I left you last week with Part 1 of our kitchen table makeover. Here’s a reminder of the table after the sanding job my husband and son accomplished. Now my hubby will take over with the details. I’m just in charge of the pictures!

 Kitchen Table Makeover from Marty's Musings

Tim: Back to the hubby for the gory details! After getting the top suitable for finishing, it was time to determine just where this project was going. The china hutch and small kitchen buffet in this space were done with Annie Sloan chalk paint and then distressed. However, those pieces were done over dark wood so the distressing was quite pronounced. This table was a very blonde pine.

I originally thought a good alternative would be a white-wash effect, but even this effect was muted because of the light wood. So, I made the decision to go white and then try and work backwards with some kind of “faux distressing.” Yes, that may be a new technique with unknown results, but forward I went. Below is the table, inside the kitchen, ready for treatment.

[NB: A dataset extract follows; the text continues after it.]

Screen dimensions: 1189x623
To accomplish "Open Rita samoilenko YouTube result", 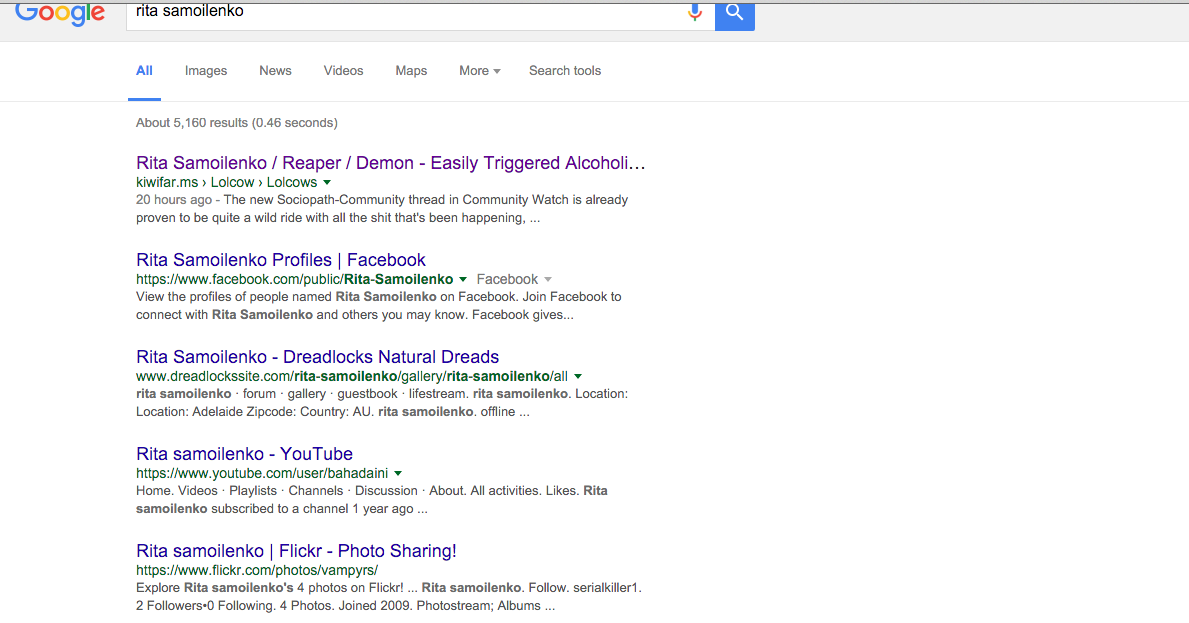I will point(244,454).
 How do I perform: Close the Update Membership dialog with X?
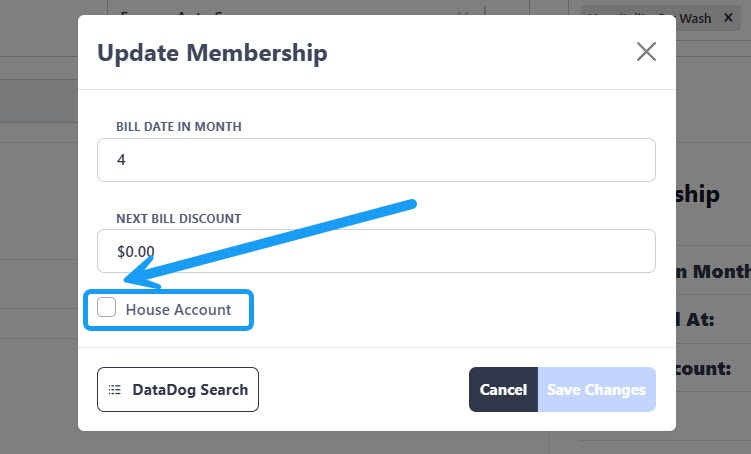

Painted Kitchen Table from Marty's Musings-2

The direction I went may startle even the most weathered artisan; I chose to mix white latex ceiling paint (the Eminence can below, an awesome product) with the Minwax water based Polycrylic in a clear satin finish. With 23 years experience as a painting contractor, I knew the go-ahead was the fact that these were both water based products. Normally, and under any other circumstances, mixing paint and poly would be a bad idea. But, you can go ahead as long as you mix water with water or oil with oil. Oil and water do not mix.

There was no magic formula or ratio. I just mixed, starting with small portions and sampling on a spare pine piece of lumber. When the right effect and depth was achieved, I increased the ratios and went to the table.

Painted Kitchen Table from Marty's Musings

Here’s the beginning of that sampling process and the effect was not dramatic enough. I was looking for a deeper and whiter color, so the experimentation continued. I didn’t mind the imperfections showing through, but there was still just too much pine. 

Painted Kitchen Table from Marty's Musings

This is the first coat of the paint/poly combo right on top of the bare pine. The leaf, in the center of the table, was done first and ended up being my experimental area.

If I totally blew whatever happened on the leaf, I could just pull it out and start over without re-working the entire table top. Working with the grain here in nice, long strokes and catching any drips at the edges.

Painted Kitchen Table from Marty's Musings

I wasn’t completely sold on the solid white effect, so I experimented on the leaf by lightly dragging a rag dipped in dark walnut stain across the surface.  Bad move – didn’t like it at all. So I quickly removed as much as possible and re-coated with the paint/poly stuff.

Here’s a critical tip; if you are custom mixing any kind of multiple products, be SURE and mix enough at the very beginning for the entire project, even if it means you finish with too much. If you run out before you finish, it is highly unlikely that your new mix attempt will match the first round you started with! Trust me, you don’t want to let this happen.

Painted Kitchen Table from Marty's Musings

 So here is the top with two coats of the milky paint and polyurethane combination, not quite dry. I still wanted just a bit more depth, so a third coat of the same and then two top coats of just the polyurethane to finish. Five coats in all, lightly sanding and cleaning in between each. 

Painted Kitchen Table from Marty's Musings

 And here is the end result. The grain of the leaf actually runs opposite the rest of the top, so it looks slightly different in color in this picture. Not as jarring in reality.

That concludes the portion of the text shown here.